Nicht erwünschte "Grauzonen"

Unterdessen hat die FIFA signalisiert, künftig bei Spielertransfers als Mediator zu fungieren. Der Fußball-Weltverband könnte sich vorstellen, dass die Gelder über ihn fließen und diese dann an die Beteiligten weitergegeben werden, erklärte Generalsekretär Jermme Valcke in Rio de Janeiro. Das wäre aus Sicht der FIFA die beste Lösung.

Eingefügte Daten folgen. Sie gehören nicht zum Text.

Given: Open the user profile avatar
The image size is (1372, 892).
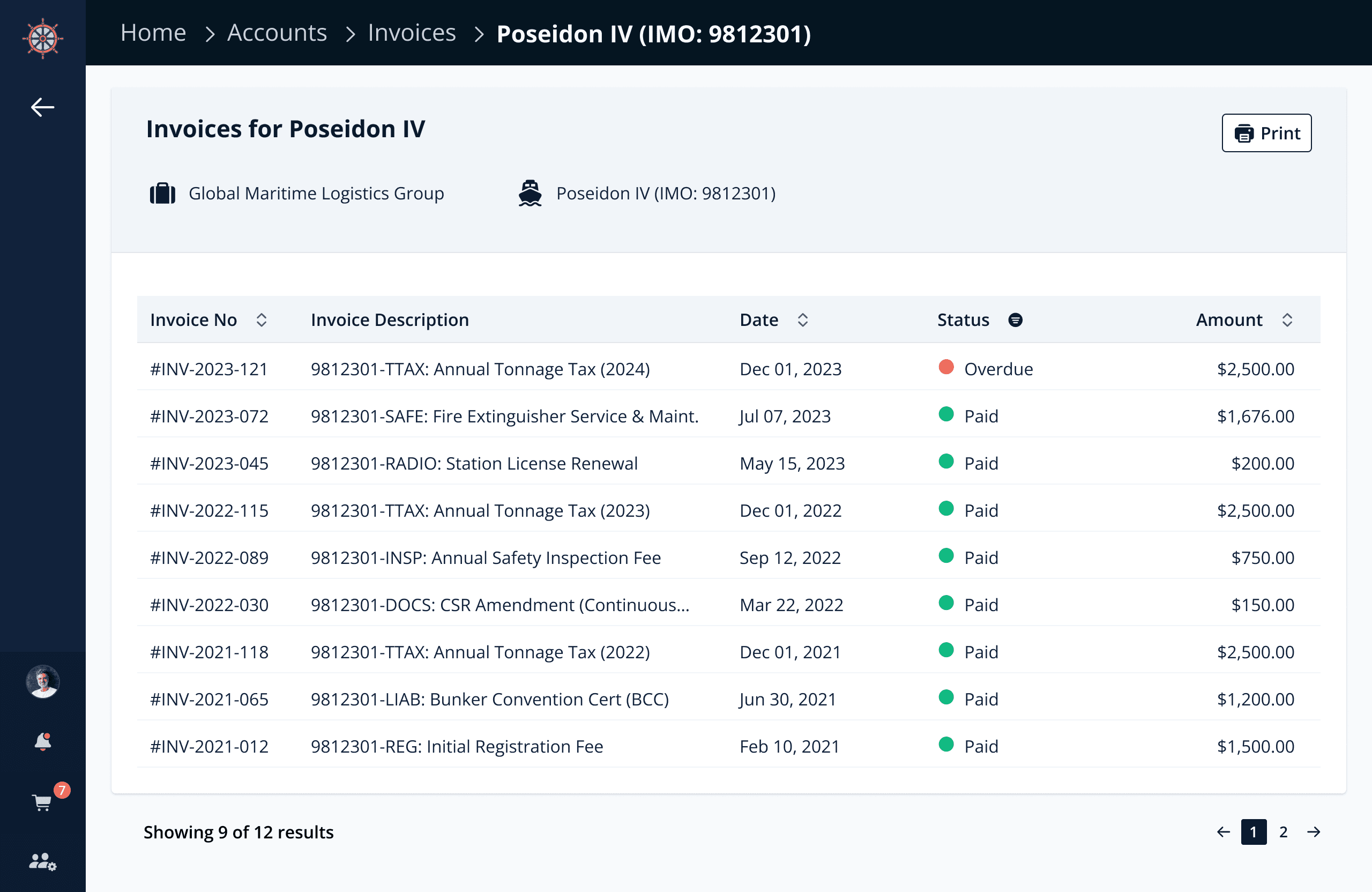Looking at the screenshot, I should tap(43, 681).
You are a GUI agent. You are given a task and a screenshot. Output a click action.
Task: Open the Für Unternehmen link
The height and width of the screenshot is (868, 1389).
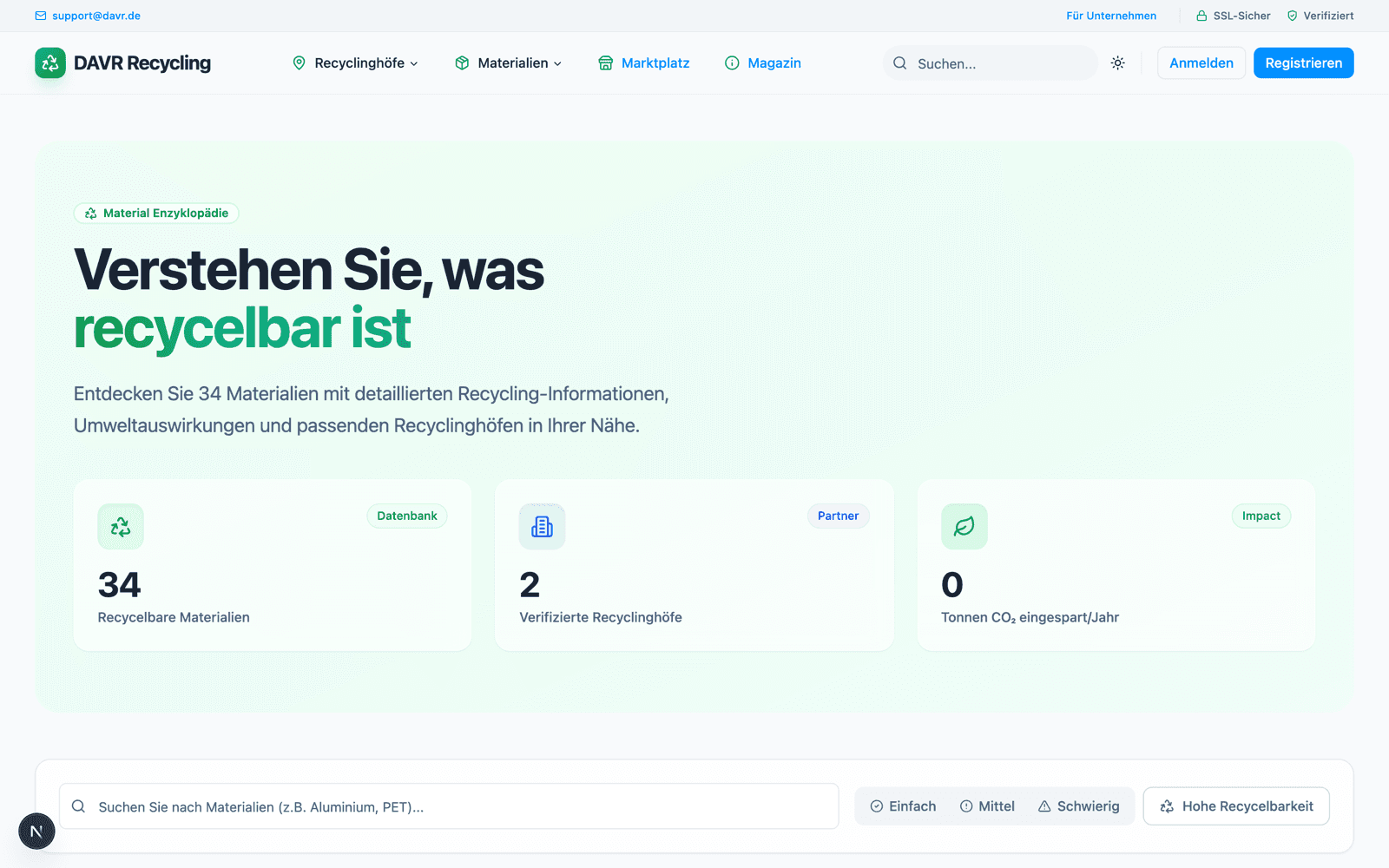tap(1111, 16)
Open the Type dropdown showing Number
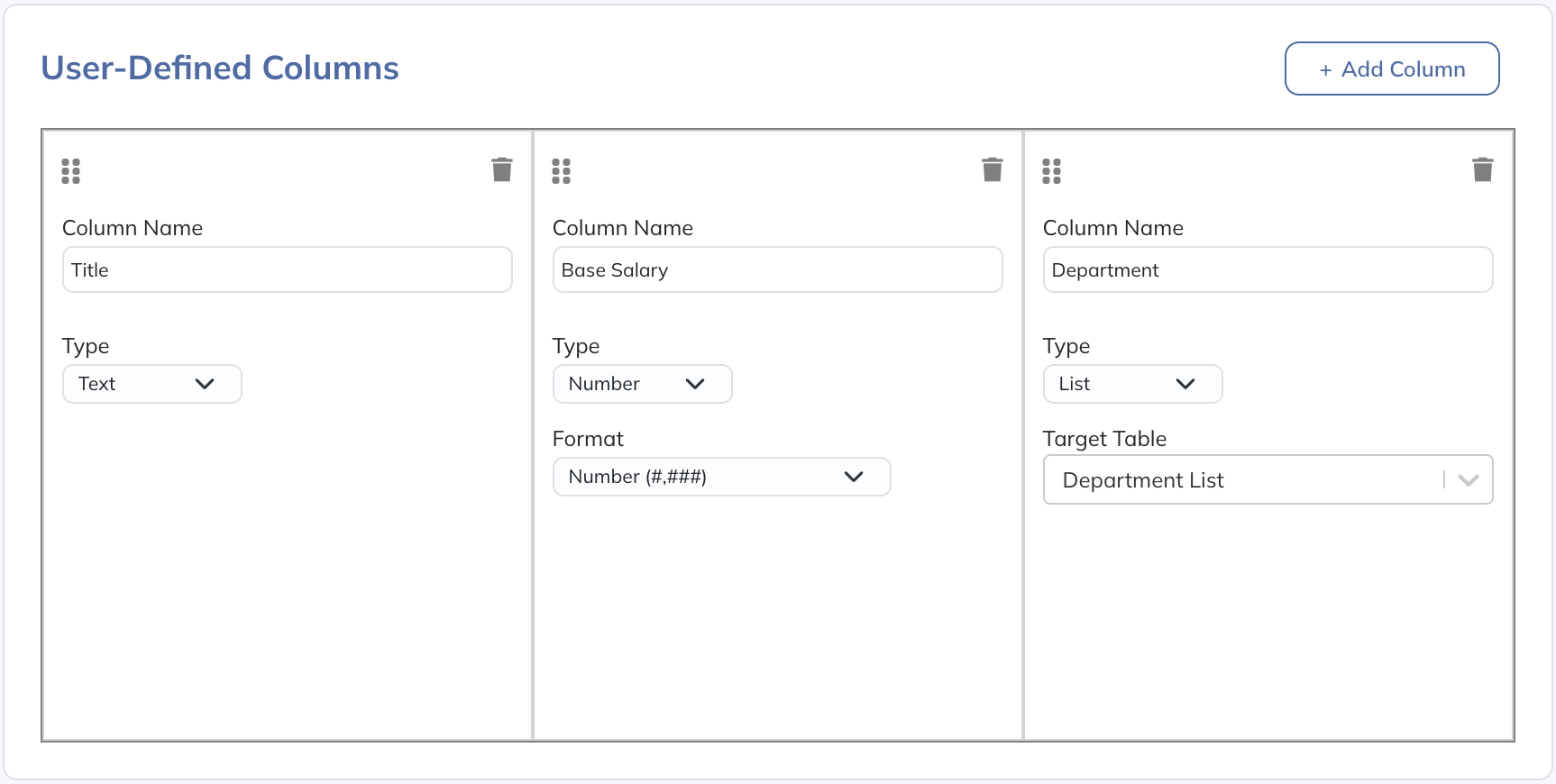Viewport: 1556px width, 784px height. click(642, 384)
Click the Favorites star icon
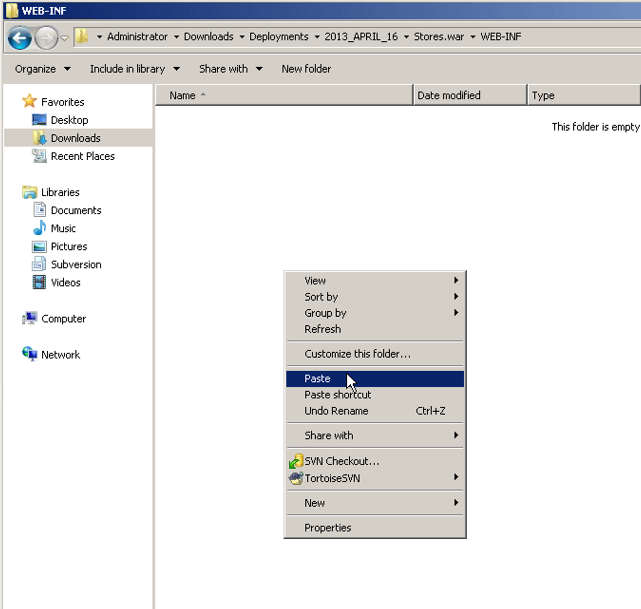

Denn ohne totale Kontrolle gebe es Parteien, die Teil des Transfers seien, ohne aber direkt beteiligt zu sein. Dadurch entstünden "Grauzonen", die Raum schafften für die Dinge, die nicht wünschenswert seien.

FIFA arbeitet bereits an Lösung

Doch Valcke ist sich auch der Probleme bei der Umsetzung bewusst: "Das geht derzeit nicht, weil wir keine Bank sind, und auch keine sein können."

Aber die Rechtsabteilung der FIFA arbeitet schon an einer Lösung. "Es muss etwas getan werden, um Transfers total transparent zu machen. Ich hoffe, dass wir zum nächsten FIFA-Kongress oder spätestens 2015 irgendeine Lösung für dieses Problem haben", sagte Valcke.